Following this downgrade, Infibeam Avenues' solo analyst are forecasting 2023 revenues to be ₹17b, approximately in line with the last 12 months. Statutory earnings per share are supposed to decline 12% to ₹0.39 in the same period. Prior to this update, the analyst had been forecasting revenues of ₹22b and earnings per share (EPS) of ₹0.45 in 2023. It looks like analyst sentiment has declined substantially, with a sizeable cut to revenue estimates and a real cut to earnings per share numbers as well.
View our latest analysis for Infibeam Avenues
Looking at the bigger picture now, one of the ways we can make sense of these forecasts is to see how they measure up against both past performance and industry growth estimates. It's pretty clear that there is an expectation that Infibeam Avenues' revenue growth will slow down substantially, with revenues to the end of 2023 expected to display 3.3% growth on an annualised basis. This is compared to a historical growth rate of 9.2% over the past five years. By way of comparison, the other companies in this industry with analyst coverage are forecast to grow their revenue at 10.0% per year. So it's pretty clear that, while revenue growth is expected to slow down, the wider industry is also expected to grow faster than Infibeam Avenues.
The Bottom Line
The biggest issue in the new estimates is that the analyst has reduced their earnings per share estimates, suggesting business headwinds lay ahead for Infibeam Avenues. Regrettably, they also downgraded their revenue estimates, and the latest forecasts imply the business will grow sales slower than the wider market. Given the serious cut to this year's outlook, it's clear that the analyst has turned more bearish on Infibeam Avenues, and we wouldn't blame shareholders for feeling a little more cautious themselves.

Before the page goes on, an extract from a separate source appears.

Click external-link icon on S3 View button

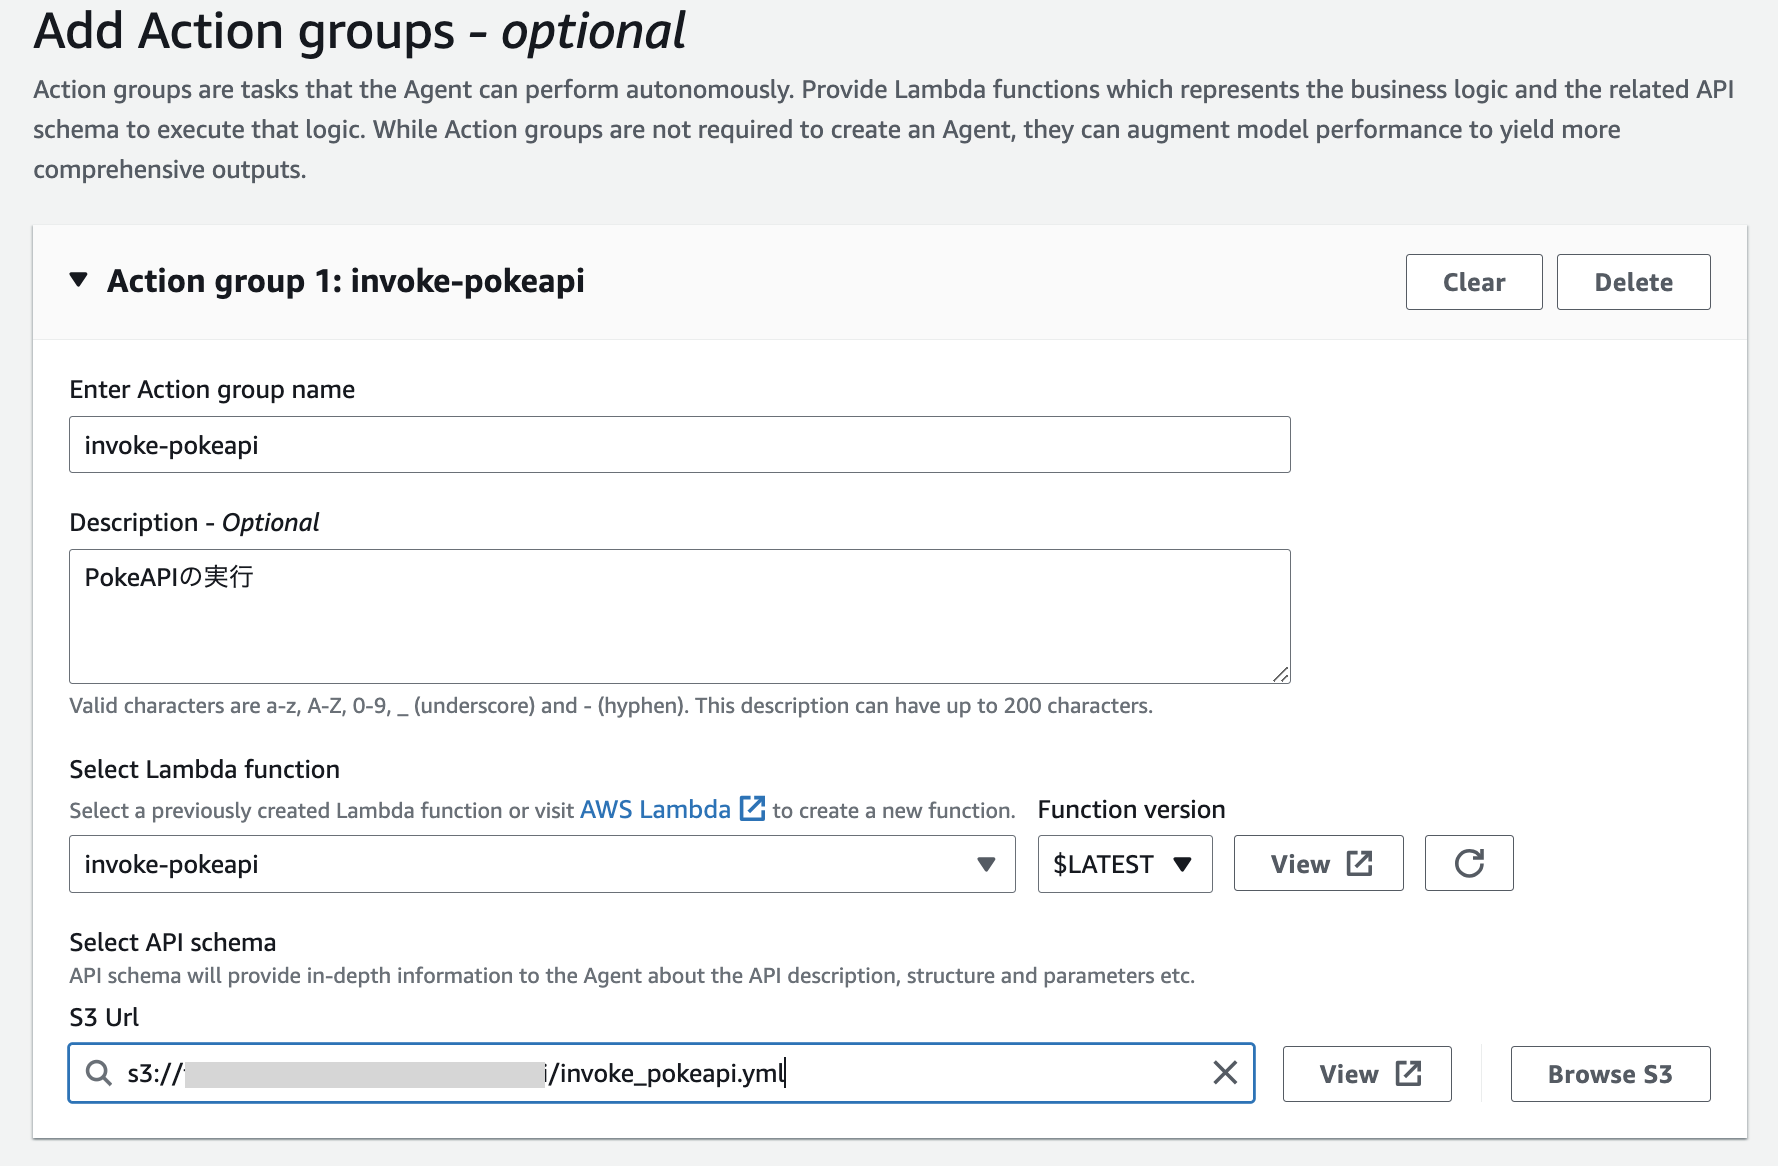coord(1408,1074)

Even so, the longer term trajectory of the business is much more important for the value creation of shareholders. We have analyst estimates for Infibeam Avenues going out as far as 2025, and you can see them free on our platform here.
Of course, seeing company management invest large sums of money in a stock can be just as useful as knowing whether analysts are downgrading their estimates. So you may also wish to search this free list of stocks that insiders are buying.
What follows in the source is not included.